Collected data
==*==
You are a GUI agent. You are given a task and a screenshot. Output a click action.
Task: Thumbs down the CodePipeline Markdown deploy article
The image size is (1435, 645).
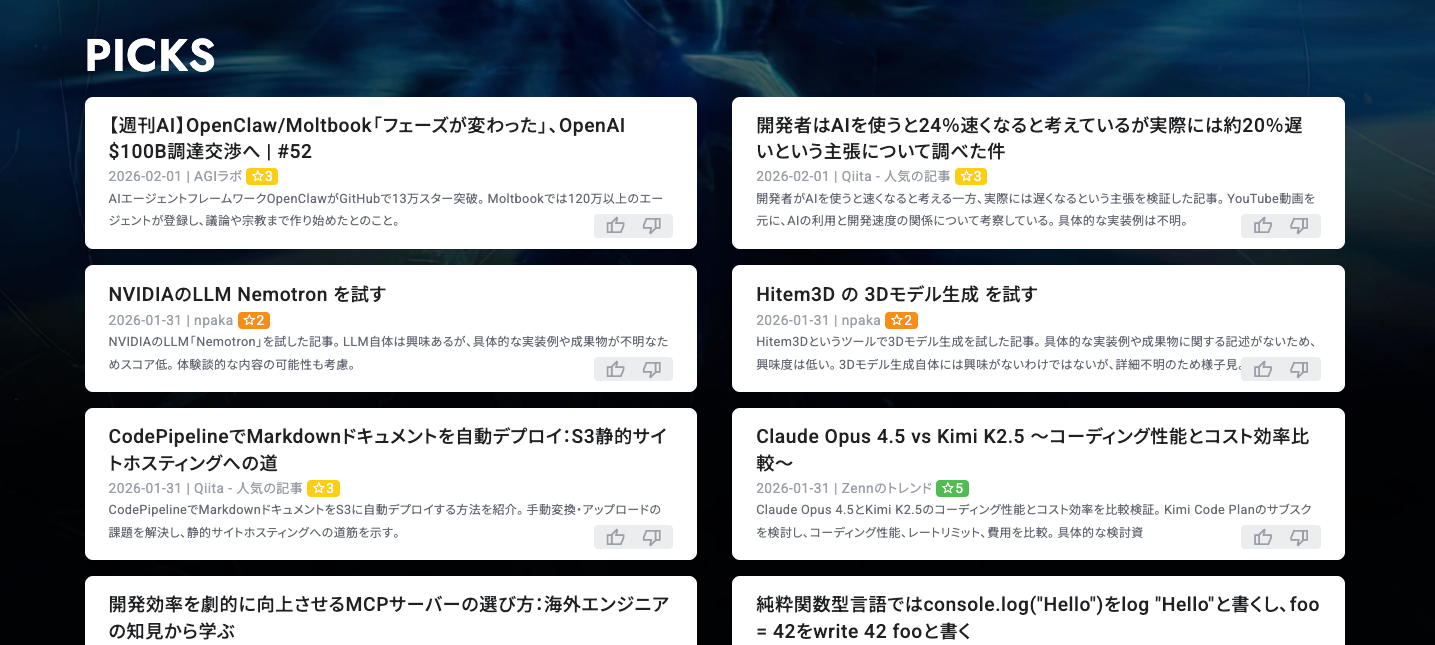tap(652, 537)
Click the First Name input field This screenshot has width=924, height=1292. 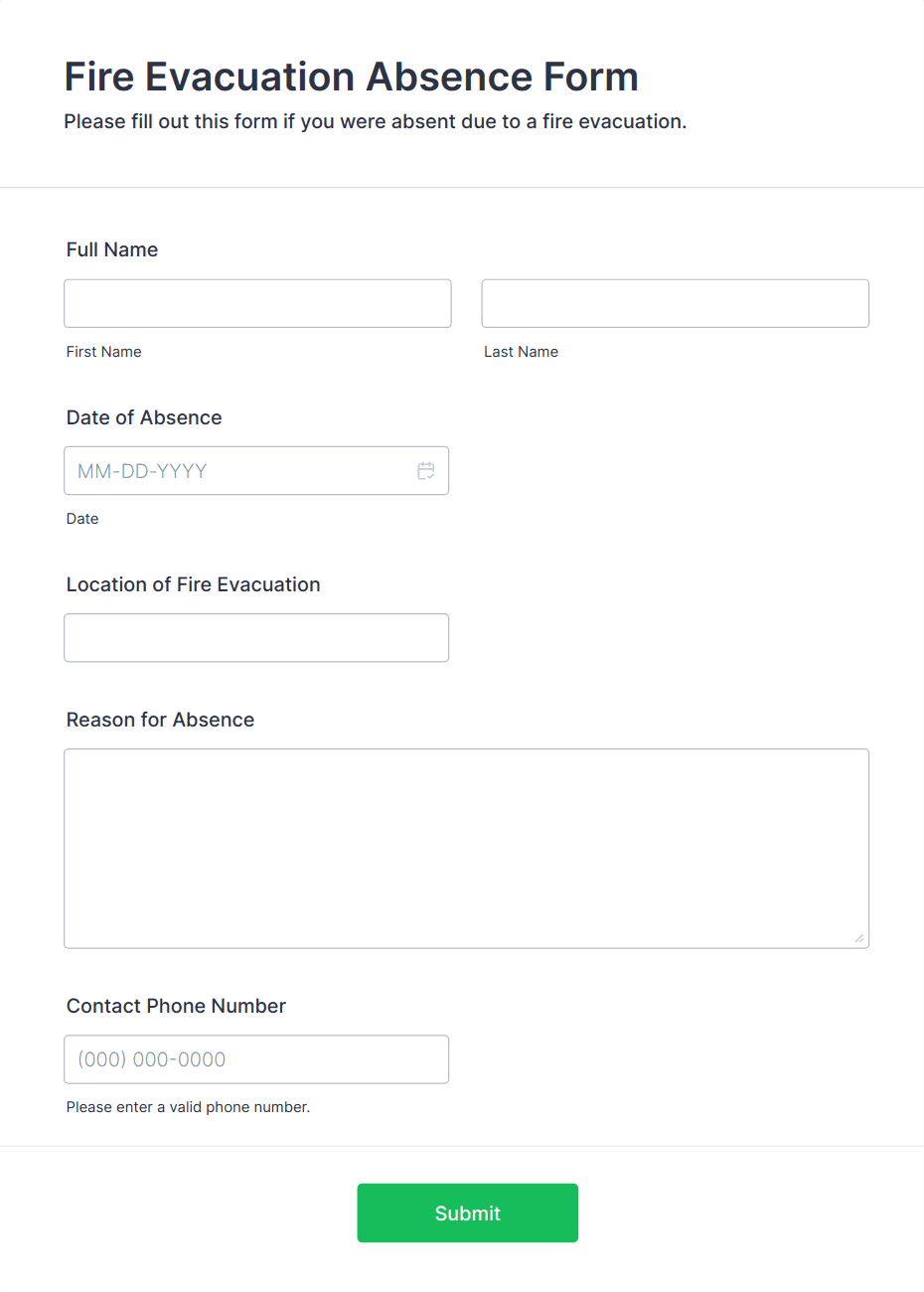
==*==
- [WORK REQUEST]: Please output the entries above exactly, leaving out every picture.

- [WRITTEN RESPONSE]:
You are a GUI agent. You are given a task and a screenshot. Output a click action.
Task: Thumbs down the CodePipeline Markdown deploy article
The image size is (1435, 645).
tap(652, 537)
Click the First Name input field This screenshot has width=924, height=1292. 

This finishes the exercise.